Creating a Balance Obtaining a balance between strength, flexibility and mobility is extremely important for anyone who is looking to improve their overall golf game. Without these three facets, a player simply cannot reach their full potential. Exercising to improve your game is something that you should do at least 3 to 5 days every week so that you can begin to increase your capabilities in these three facets. The Side Split Squat The side spilt squat is done by standing with your legs as wide as you can, without hurting yourself. You will then lift both your arms in front of your body, shift your body weight onto one of your legs and start moving backwards. As you move, focus on moving your hips to the back, rather than your knees to the front. Once you are done on one side, start moving over the opposite site. It is usually best to move between the legs, slowly. As you speed up the pace of this exercise, be sure that you are not limiting your motions. You will want to make sure that you complete at least 20 reps before you complete this exercise. This particular exercise is able to stretch out the inner thighs, but it also works on the glutes which go a long way in improving the power of a person’s swing.

The Front Leg, Side Leg Swing In order to complete this exercise, you will want to stand with your feet about two feet apart. This is about the same width as your shoulders. You will then want to take a golf club to balance yourself, starting off with the right hand. Place your left leg as far in front of you as it will go, then swing it backwards as far as it will go. As your movements become more smooth, start increasing the pace with which you complete this movement. Complete at least 8 reps with each leg before switching over to the other. This exercise is great for improving a person’s mobility within their hips and this, in turn, can go a long way in increasing a person’s distance when they are playing. The Speed Drill Speed drills are completed with an arm that is extended out at about shoulder height. You will then want to open and close your hands very quickly for about 30 seconds. Once you have completed one rep, rest for about 60 seconds for starting again. Do this three times before switching over to your other hand. Individuals can benefit from this exercise because it helps them in improving their mobility within their hands, forearms and their wrists. This, in turn, can help them improve their game when it comes to downswings and the power of their impact.

Core Crunches Core crunches are completed with the help of a medicine ball.

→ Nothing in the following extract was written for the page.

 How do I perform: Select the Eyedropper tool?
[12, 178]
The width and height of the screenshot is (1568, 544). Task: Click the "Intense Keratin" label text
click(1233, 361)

To do these crunches, individuals simply need to lie with their knees bent, placing the ball between their knees. They will then need to place their hands behind their head to support their neck. After taking a deep breath, a person will then need to lift their shoulder blades from the floor. It is important to continue doing this until the muscles become tired. This sort of exercise actually works on the rectus abdominus muscles, which are more commonly known as the 6-pack muscles, and it is perfect for improving the stabilization of a person’s body while they swing. This is something that can improve everything from the strength with which the swing is made, to the accuracy of the swing. By completing these exercises as a part of a rigorous training schedule, individuals can go a long way in improving their overall abilities on the golf course.